▸ Stored items:
•••••
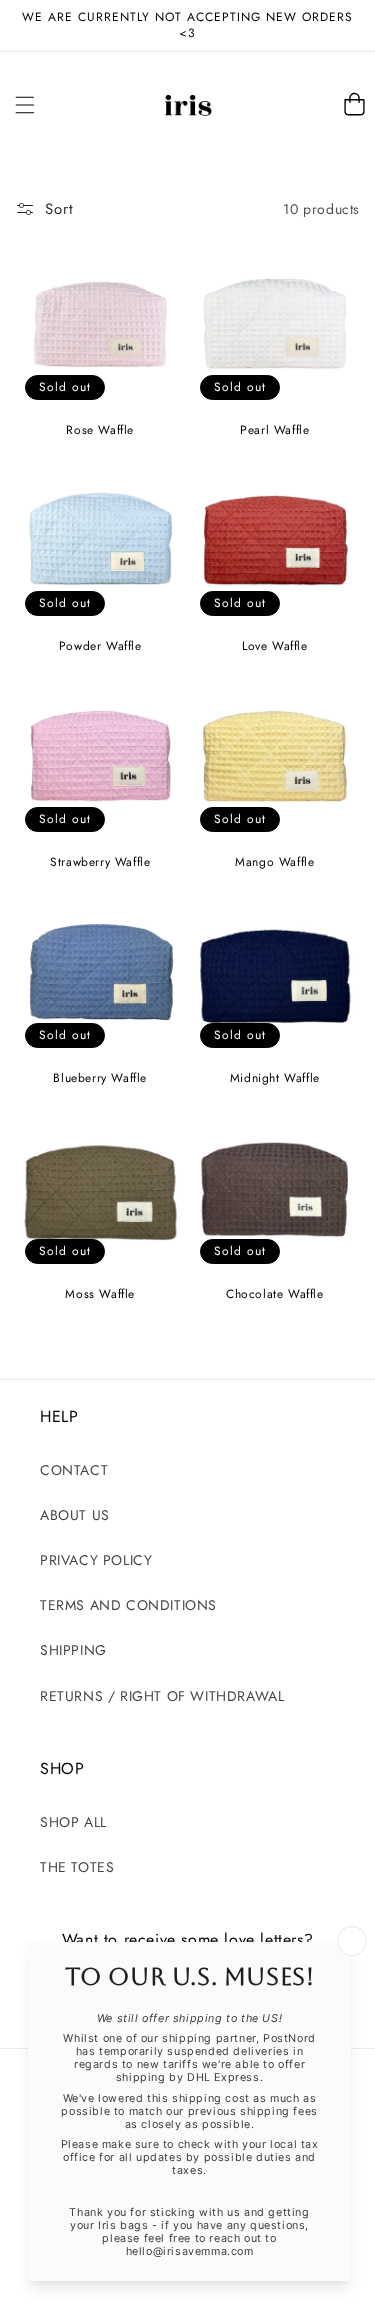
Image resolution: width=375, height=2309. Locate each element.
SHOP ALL (73, 1822)
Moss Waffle (100, 1295)
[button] (25, 105)
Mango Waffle (274, 863)
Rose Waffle (100, 431)
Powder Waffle (100, 647)
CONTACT (74, 1470)
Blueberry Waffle (100, 1079)
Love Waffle (275, 647)
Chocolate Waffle (275, 1295)
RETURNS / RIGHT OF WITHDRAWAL (162, 1696)
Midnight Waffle (275, 1079)
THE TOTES (77, 1867)
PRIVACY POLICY (96, 1560)
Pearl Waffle (274, 431)
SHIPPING (73, 1650)
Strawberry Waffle (100, 863)
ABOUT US (75, 1515)
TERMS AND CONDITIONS (128, 1605)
•••••
▸ TASK DIRECTIONS: Please output every entry exactly as written, apart from the pictures.

▸ RESPONSE BOX:
Image resolution: width=375, height=2309. Locate each element.
SHOP ALL (73, 1822)
Moss Waffle (100, 1295)
[button] (25, 105)
Mango Waffle (274, 863)
Rose Waffle (100, 431)
Powder Waffle (100, 647)
CONTACT (74, 1470)
Blueberry Waffle (100, 1079)
Love Waffle (275, 647)
Chocolate Waffle (275, 1295)
RETURNS / RIGHT OF WITHDRAWAL (162, 1696)
Midnight Waffle (275, 1079)
THE TOTES (77, 1867)
PRIVACY POLICY (96, 1560)
Pearl Waffle (274, 431)
SHIPPING (73, 1650)
Strawberry Waffle (100, 863)
ABOUT US (75, 1515)
TERMS AND CONDITIONS (128, 1605)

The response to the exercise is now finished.